### Records provided
..........

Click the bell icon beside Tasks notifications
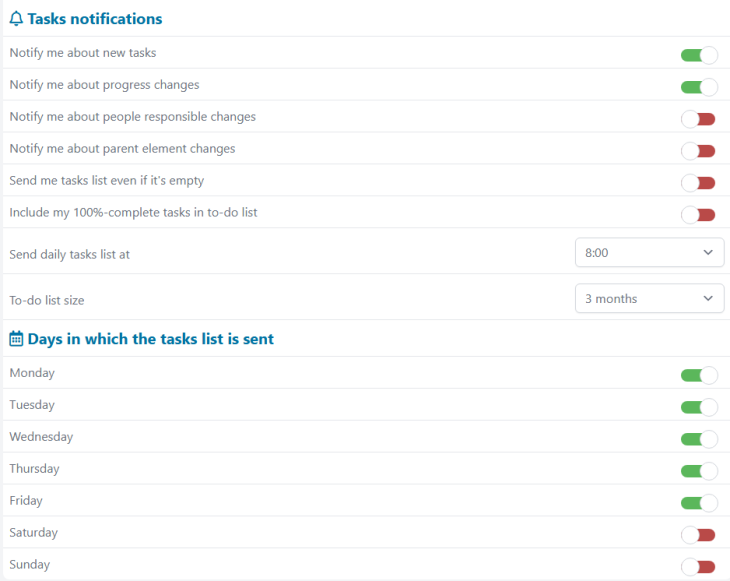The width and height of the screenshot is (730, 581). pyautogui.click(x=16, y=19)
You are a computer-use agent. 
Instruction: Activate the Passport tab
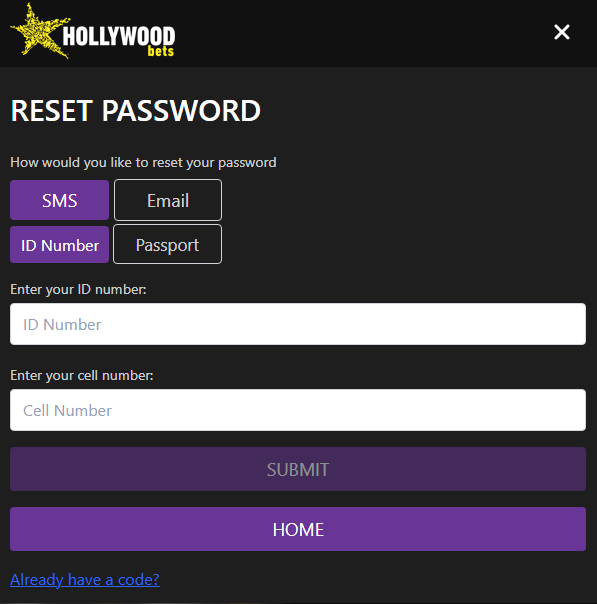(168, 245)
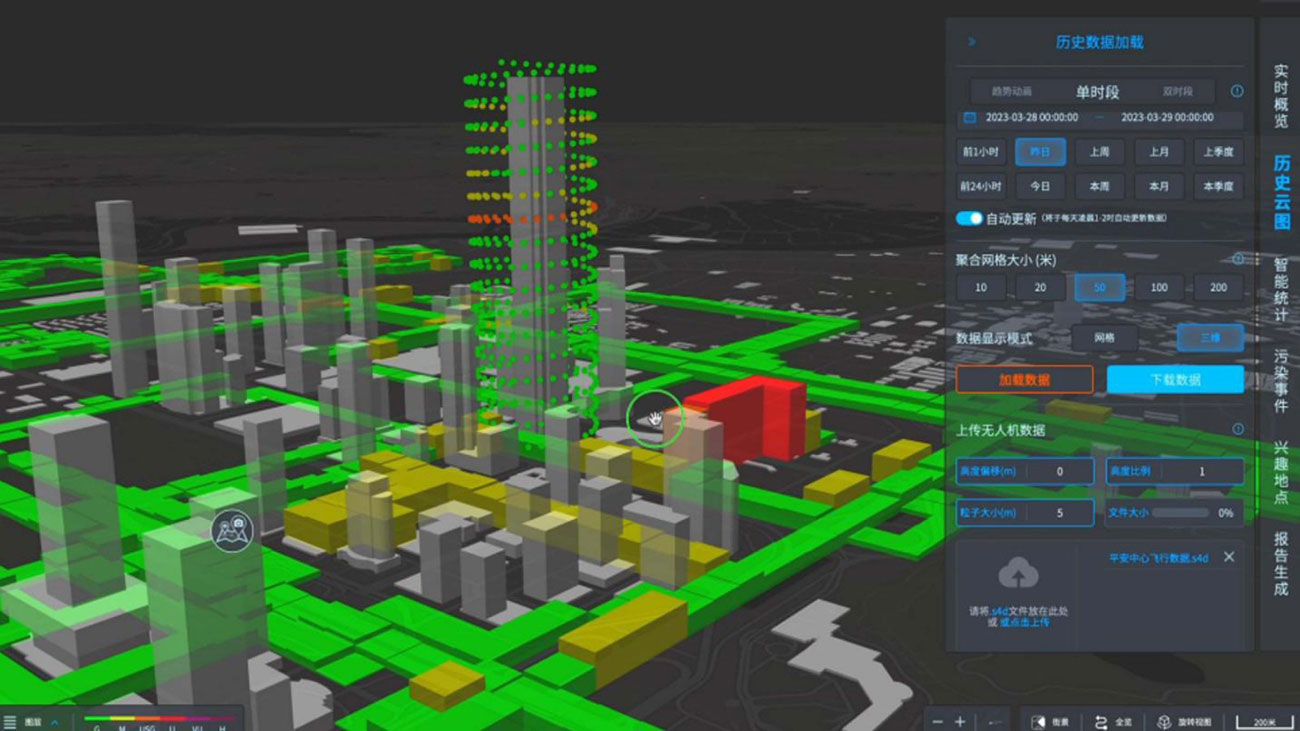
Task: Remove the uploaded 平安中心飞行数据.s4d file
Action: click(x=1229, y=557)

..........

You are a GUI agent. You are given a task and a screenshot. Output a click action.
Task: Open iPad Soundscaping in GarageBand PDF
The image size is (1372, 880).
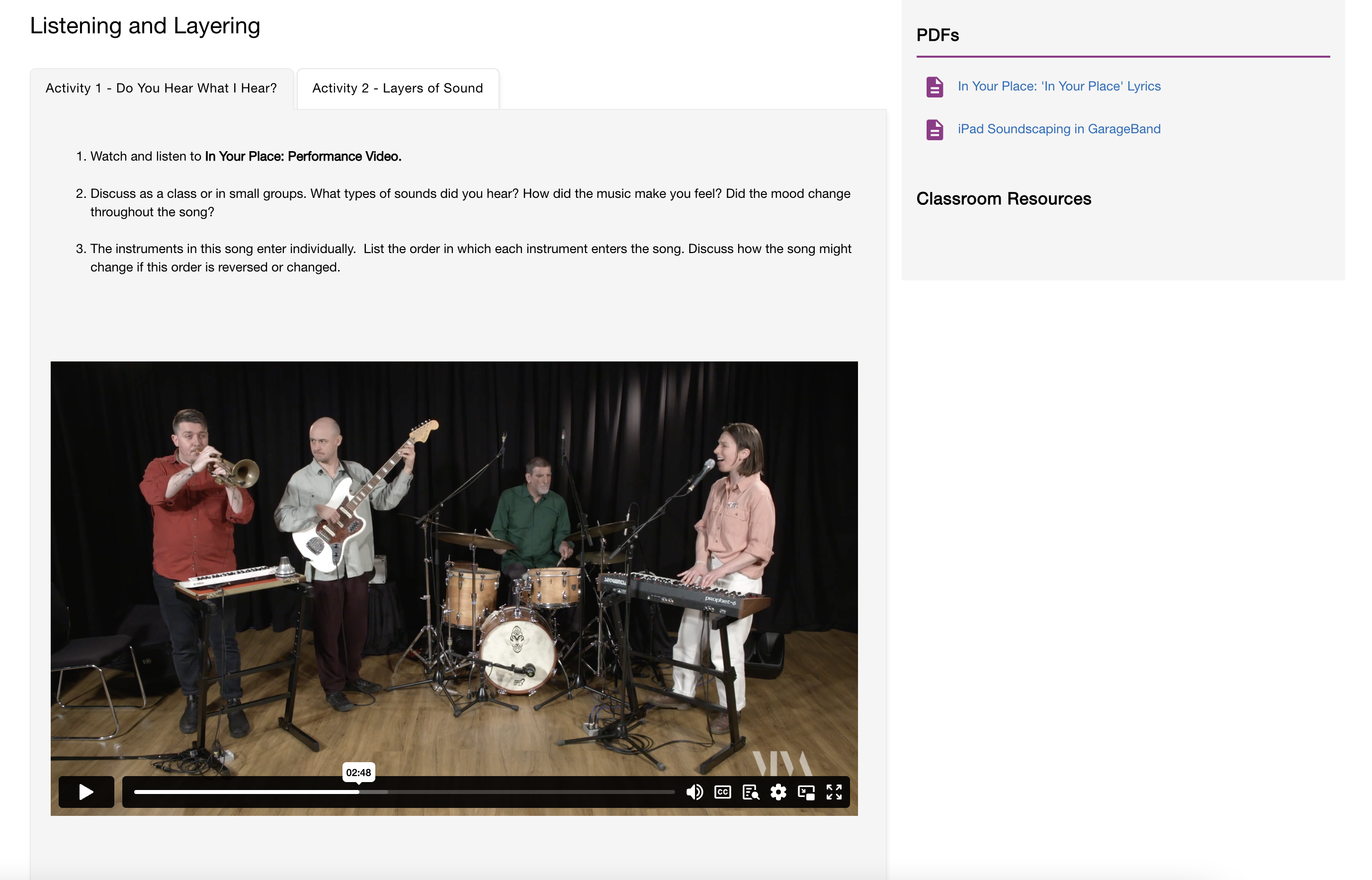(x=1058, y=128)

..........

### Aim of the task
Wherever a line in the data above holds the word "agent", copy that line.

### Solved problem
You are a computer-use agent. 
You are a GUI agent. You are given a task and a screenshot. Output a click action.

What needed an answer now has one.